A detenção de dois presumíveis membros da ETA em Portugal, levanta sérias preocupações de segurança, tanto mais em plena presidência espanhola da UE. Há que garantir a máxima colaboração e partilha de informação entre forças de segurança portuguesas e espanholas. A ver vamos ver o que diz o Ministro Rui Pereira.
Mas para os espíritos não aquecerem muito, eis que temos neve no Porto e um pouco por todo o país, com o clássico encerramento dos acessos à Serra da Estrela. A neve já terá chegado a Portalegre e Évora. Vai ser já grande motivo de reportagens com carros a patinar e autoridades a apelar à calma, para mostramos aos norte-americanos, canadianos e afins que também temos cá disto. Julgam que isto é só sol e praia, não?
E isto do frio não é só por cá, o que pode ser bom negócio: que o diga o capote alentejano, cada vez mais apreciado na Europa.
E por falar em frio, Mourinho esteve ao rubro ao ver o seu Inter a conseguir ganhar ao último classificado, o Siena, apenas nos últimos minutos do jogo. A continuar assim, um dia prescinde do seu sobretudo.
Já no Reino Unido, um estudo revela que a faixa etária dos 16 aos 25 representa uma “Geração perdida” por falta de opções de trabalho e de carreira. Por cá a realidade não será muito diferente: reformas cada vez mais tarde, ensino desarticulado das necessidades do mercado de trabalho, ensino de mérito e qualidade duvidosos, e endividamentos familiares tantas vezes sem sentido, não são bons auspícios para o caso português. Ainda para mais quando se sabe agora que até as contas bancárias da Justiça em Portugal são duvidosas. Com exemplos destes estamos à espera de quê?
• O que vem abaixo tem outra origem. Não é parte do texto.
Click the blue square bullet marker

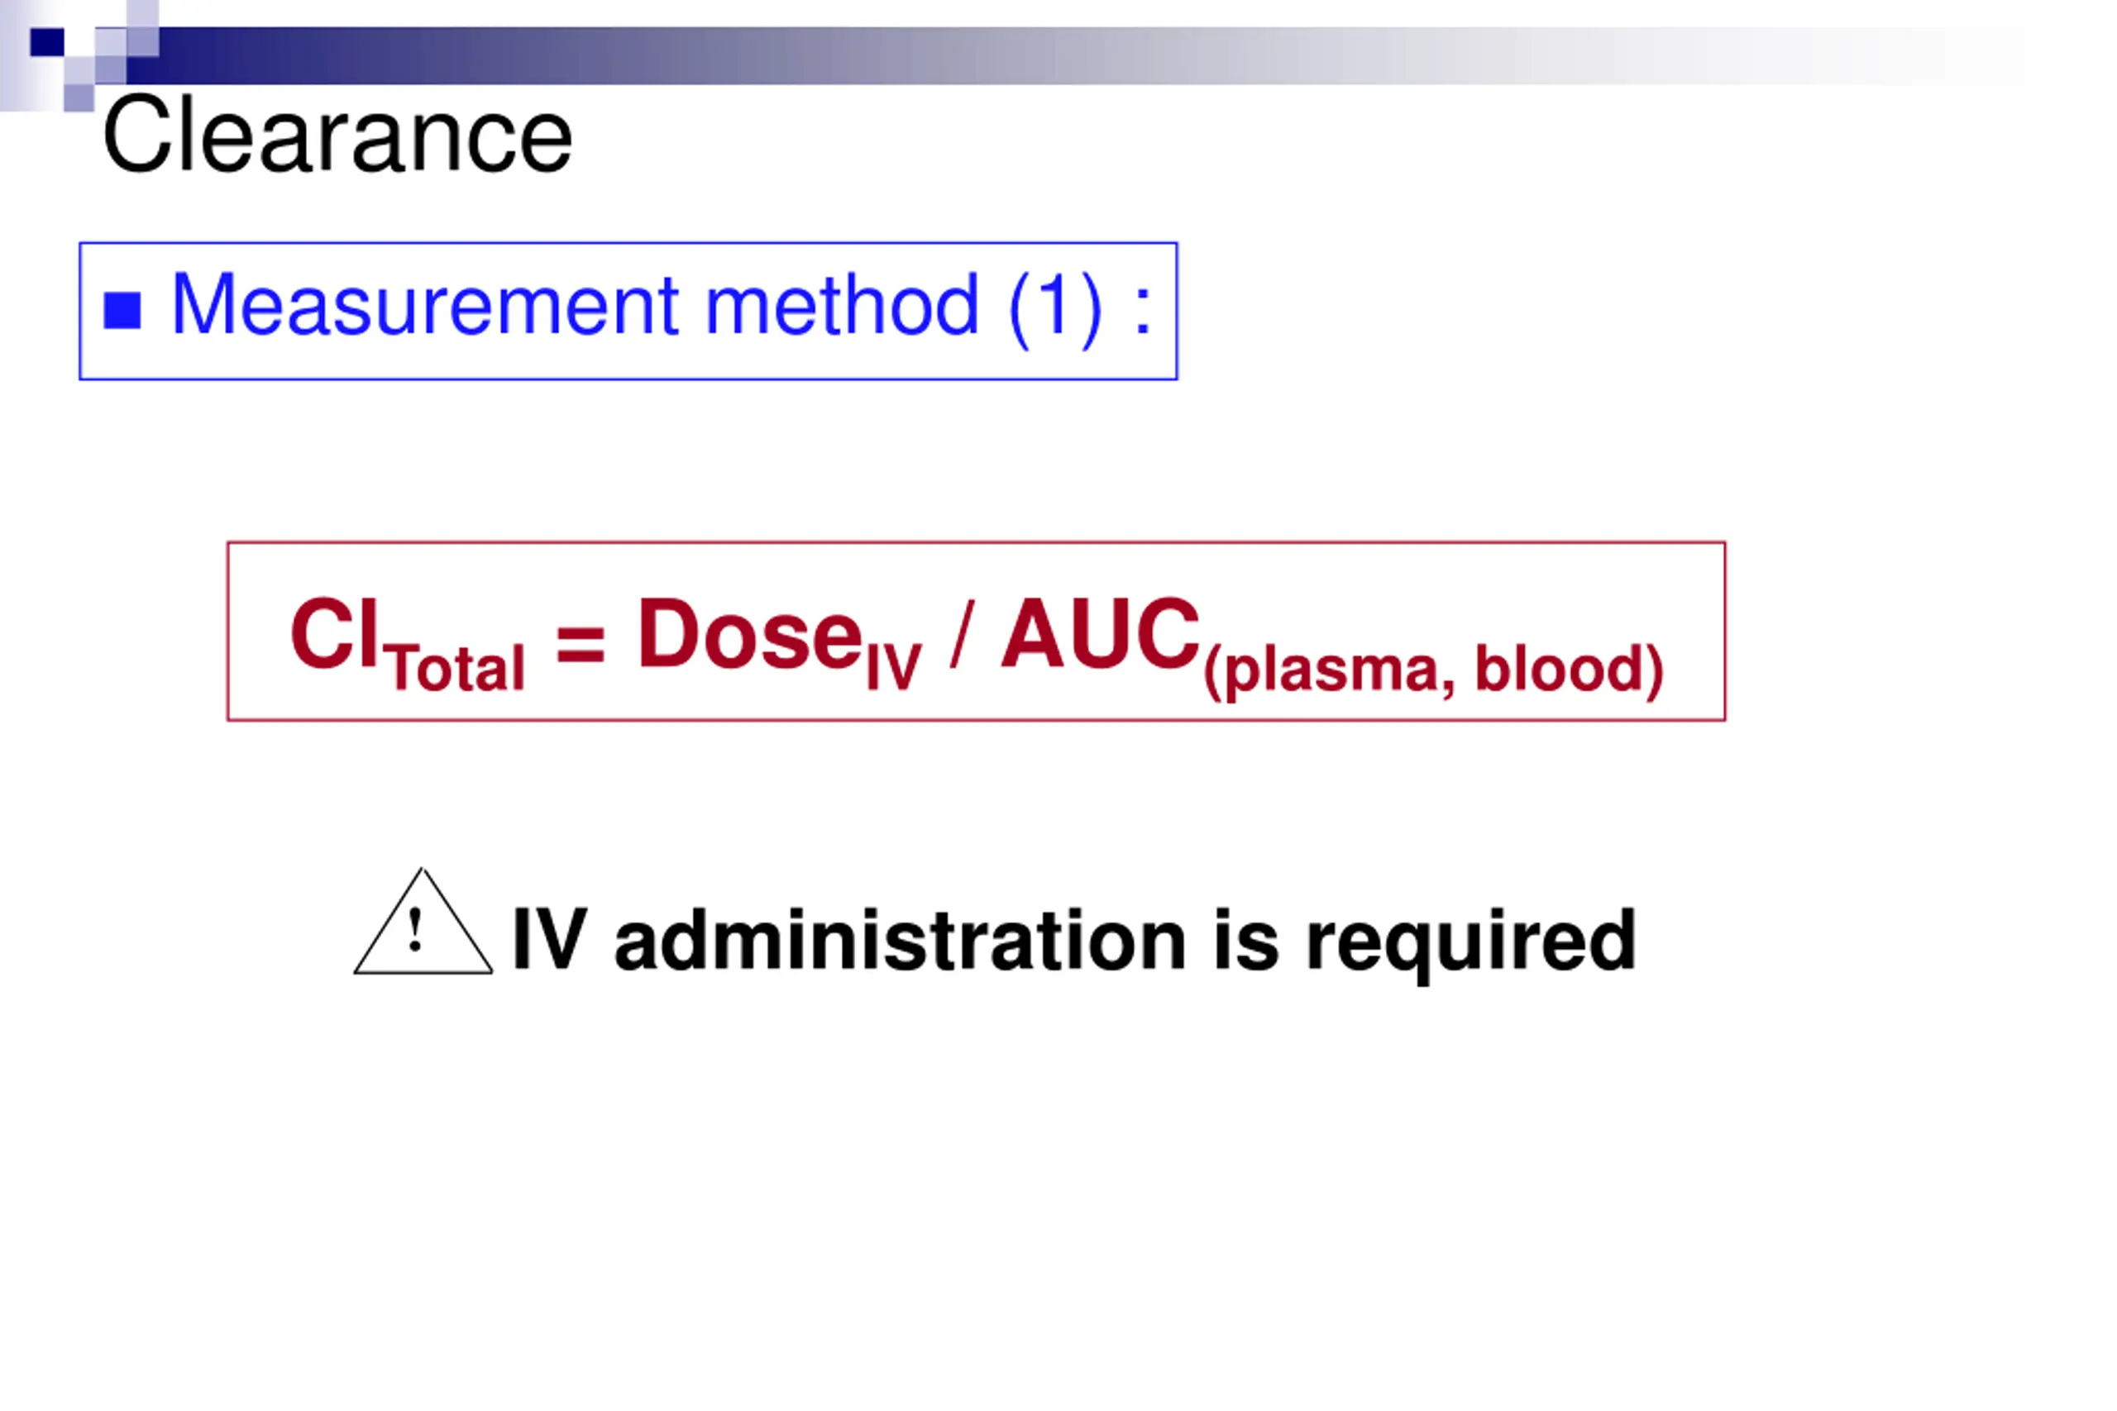(122, 311)
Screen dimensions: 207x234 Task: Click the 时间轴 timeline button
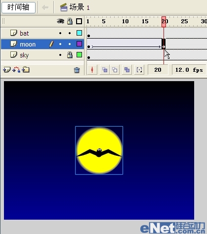click(x=18, y=7)
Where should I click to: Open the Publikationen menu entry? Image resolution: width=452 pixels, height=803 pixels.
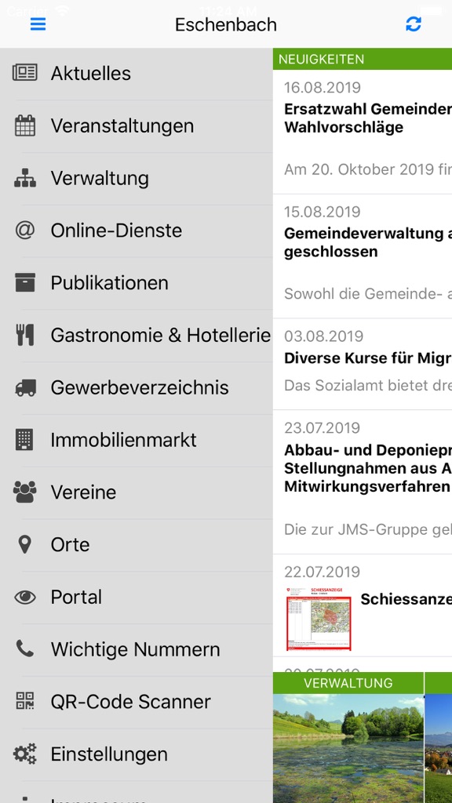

Por fim, uma boa notícia, vinda da Ministra Dulce Pássaro, que prometeu resolver a questão das suiniculturas durante esta legislatura. É uma boa notícia, se se concretizar a intenção, obviamente, pois que as suiniculturas continuam a ser uns dos mais graves focus de poluição do país. É caso para dizer que é mais que tempo de se resolver esta porcaria.